[Target position records]
--- Start ---
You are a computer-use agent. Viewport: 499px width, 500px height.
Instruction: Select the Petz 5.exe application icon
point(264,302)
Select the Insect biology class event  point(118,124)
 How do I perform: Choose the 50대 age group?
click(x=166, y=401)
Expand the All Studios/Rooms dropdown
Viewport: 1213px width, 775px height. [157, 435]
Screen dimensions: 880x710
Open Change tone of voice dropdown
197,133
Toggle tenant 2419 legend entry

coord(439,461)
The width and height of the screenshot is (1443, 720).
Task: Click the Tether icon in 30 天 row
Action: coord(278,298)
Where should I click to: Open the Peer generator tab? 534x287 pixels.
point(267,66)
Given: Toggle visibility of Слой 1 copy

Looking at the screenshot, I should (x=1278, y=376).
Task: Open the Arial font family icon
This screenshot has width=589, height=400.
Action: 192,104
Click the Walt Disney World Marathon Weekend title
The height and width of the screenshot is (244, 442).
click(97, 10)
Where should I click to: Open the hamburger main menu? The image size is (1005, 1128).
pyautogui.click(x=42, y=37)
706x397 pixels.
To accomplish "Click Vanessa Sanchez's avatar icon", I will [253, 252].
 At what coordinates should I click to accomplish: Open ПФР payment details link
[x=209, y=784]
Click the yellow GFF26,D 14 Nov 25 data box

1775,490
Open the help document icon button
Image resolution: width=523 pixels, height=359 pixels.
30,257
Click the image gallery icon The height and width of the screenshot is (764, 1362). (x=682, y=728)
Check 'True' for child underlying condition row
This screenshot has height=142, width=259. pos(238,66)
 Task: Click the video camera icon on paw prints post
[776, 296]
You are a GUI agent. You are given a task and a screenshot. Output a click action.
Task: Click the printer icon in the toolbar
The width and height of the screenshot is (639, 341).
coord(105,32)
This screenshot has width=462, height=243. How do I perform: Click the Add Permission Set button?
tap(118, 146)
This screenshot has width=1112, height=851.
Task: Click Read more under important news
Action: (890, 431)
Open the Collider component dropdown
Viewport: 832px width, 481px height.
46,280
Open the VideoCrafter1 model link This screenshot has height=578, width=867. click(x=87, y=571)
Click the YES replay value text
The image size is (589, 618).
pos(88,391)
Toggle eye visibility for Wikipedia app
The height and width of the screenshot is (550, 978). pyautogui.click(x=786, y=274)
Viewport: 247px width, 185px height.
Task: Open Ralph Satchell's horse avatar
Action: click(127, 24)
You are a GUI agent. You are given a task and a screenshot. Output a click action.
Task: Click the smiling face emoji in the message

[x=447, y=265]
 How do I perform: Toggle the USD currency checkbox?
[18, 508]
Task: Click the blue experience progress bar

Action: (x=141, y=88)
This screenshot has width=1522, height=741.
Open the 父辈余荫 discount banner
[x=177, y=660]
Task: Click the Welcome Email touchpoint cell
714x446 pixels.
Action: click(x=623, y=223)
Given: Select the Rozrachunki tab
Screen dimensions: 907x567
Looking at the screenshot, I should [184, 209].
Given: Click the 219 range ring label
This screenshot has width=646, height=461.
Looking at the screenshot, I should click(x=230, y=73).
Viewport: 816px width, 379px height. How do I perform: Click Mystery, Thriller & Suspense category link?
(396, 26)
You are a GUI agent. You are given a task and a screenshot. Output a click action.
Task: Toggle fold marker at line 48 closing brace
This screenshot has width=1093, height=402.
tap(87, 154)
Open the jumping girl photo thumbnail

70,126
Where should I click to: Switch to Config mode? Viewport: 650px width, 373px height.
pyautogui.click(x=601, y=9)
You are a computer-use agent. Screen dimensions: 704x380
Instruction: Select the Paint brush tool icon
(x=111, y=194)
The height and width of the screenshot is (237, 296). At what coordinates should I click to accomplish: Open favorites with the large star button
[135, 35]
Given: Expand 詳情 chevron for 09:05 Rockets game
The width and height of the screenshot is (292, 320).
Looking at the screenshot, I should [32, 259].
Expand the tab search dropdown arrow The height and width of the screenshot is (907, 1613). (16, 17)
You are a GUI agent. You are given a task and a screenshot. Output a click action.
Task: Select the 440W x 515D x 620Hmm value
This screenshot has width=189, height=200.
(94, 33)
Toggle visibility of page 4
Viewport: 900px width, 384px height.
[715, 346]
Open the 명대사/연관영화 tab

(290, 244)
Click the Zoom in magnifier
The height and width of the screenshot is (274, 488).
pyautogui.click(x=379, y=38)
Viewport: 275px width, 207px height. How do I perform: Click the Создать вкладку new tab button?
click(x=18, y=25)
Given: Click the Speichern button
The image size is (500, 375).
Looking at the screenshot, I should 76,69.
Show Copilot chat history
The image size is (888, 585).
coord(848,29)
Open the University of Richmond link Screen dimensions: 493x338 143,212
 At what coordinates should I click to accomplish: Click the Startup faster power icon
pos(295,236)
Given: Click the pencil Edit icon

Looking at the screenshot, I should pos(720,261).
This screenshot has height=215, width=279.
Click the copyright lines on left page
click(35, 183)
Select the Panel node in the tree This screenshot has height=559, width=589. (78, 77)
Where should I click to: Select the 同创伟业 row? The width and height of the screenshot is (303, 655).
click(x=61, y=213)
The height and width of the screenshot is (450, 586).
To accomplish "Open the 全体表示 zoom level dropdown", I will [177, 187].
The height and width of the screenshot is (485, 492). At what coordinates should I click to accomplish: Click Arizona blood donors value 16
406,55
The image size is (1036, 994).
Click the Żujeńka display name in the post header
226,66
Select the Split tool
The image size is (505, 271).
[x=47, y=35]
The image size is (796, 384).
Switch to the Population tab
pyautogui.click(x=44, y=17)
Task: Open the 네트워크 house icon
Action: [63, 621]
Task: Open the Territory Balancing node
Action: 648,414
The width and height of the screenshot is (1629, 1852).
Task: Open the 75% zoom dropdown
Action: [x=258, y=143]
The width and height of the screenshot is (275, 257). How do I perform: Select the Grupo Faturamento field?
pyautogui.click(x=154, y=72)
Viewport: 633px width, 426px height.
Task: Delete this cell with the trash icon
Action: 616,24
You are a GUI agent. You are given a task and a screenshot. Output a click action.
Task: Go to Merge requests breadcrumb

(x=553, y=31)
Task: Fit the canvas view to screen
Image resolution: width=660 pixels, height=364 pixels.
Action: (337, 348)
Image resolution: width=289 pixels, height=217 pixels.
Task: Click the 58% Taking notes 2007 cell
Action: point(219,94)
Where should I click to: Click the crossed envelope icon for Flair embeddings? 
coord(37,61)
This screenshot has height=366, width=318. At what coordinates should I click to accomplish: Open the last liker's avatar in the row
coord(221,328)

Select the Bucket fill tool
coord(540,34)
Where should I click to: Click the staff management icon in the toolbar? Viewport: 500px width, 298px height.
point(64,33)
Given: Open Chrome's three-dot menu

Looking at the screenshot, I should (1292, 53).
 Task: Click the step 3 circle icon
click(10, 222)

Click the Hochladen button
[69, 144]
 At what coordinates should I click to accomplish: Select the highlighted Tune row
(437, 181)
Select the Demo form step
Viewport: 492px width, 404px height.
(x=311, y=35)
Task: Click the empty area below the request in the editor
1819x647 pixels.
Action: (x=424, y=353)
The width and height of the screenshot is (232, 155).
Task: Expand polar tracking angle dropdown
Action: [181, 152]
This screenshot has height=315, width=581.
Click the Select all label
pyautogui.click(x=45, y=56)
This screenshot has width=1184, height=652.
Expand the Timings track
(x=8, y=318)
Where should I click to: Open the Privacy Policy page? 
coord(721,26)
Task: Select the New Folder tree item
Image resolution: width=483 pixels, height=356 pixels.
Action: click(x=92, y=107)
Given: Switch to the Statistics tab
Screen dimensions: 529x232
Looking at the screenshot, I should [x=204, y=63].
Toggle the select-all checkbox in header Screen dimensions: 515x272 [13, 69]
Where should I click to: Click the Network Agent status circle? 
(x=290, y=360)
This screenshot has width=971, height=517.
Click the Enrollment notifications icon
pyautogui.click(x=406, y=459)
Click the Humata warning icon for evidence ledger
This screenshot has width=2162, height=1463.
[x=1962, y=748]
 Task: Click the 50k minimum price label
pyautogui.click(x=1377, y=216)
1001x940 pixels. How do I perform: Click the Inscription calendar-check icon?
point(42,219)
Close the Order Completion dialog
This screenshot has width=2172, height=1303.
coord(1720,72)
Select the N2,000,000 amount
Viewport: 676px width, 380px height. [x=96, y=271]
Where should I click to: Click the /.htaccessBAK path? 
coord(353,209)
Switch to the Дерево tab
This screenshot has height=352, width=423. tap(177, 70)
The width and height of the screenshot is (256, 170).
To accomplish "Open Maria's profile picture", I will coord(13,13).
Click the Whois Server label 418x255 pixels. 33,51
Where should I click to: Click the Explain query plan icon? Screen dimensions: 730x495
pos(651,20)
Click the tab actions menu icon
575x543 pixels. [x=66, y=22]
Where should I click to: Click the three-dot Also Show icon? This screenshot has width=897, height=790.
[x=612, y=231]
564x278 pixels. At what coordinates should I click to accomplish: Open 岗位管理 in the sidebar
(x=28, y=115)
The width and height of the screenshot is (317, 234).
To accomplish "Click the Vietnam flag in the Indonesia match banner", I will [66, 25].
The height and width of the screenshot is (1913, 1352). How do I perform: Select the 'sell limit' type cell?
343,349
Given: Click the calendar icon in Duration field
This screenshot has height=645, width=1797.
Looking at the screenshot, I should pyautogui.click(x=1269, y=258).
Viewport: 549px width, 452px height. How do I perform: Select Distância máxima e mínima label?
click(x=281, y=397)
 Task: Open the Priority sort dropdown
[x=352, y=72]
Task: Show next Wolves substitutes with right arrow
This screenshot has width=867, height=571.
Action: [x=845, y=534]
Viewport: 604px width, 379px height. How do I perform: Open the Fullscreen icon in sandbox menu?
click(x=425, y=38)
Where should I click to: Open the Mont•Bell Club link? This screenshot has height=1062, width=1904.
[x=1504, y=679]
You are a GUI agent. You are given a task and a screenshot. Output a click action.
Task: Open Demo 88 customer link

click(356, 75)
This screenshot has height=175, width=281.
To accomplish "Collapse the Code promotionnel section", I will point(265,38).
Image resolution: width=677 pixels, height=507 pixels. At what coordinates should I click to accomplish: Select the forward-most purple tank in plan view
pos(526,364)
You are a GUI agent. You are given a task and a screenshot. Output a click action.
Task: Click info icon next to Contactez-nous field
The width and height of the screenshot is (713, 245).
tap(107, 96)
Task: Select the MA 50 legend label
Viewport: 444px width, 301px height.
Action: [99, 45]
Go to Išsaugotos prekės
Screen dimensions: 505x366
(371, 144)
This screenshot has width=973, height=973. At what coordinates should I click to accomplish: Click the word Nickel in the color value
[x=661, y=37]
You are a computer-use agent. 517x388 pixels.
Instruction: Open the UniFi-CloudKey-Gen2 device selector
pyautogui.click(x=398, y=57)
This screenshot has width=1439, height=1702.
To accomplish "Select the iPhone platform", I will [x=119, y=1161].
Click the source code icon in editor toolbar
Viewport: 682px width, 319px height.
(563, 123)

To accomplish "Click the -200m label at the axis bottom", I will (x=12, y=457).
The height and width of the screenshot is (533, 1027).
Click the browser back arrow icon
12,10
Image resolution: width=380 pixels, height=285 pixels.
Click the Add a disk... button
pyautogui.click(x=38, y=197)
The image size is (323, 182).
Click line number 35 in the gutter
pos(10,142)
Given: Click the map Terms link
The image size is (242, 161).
--- End ---
[Exercise directions] From the listing above, copy out the lines word for word, starting with the line that contains "Where should I click to: Click the Network" and ending after the line that contains "Viewport: 676px width, 380px".

[Answer for the task]
Where should I click to: Click the Network Agent status circle? 
(x=290, y=360)
This screenshot has width=971, height=517.
Click the Enrollment notifications icon
pyautogui.click(x=406, y=459)
Click the Humata warning icon for evidence ledger
This screenshot has width=2162, height=1463.
[x=1962, y=748]
 Task: Click the 50k minimum price label
pyautogui.click(x=1377, y=216)
1001x940 pixels. How do I perform: Click the Inscription calendar-check icon?
point(42,219)
Close the Order Completion dialog
This screenshot has width=2172, height=1303.
coord(1720,72)
Select the N2,000,000 amount
Viewport: 676px width, 380px height. [x=96, y=271]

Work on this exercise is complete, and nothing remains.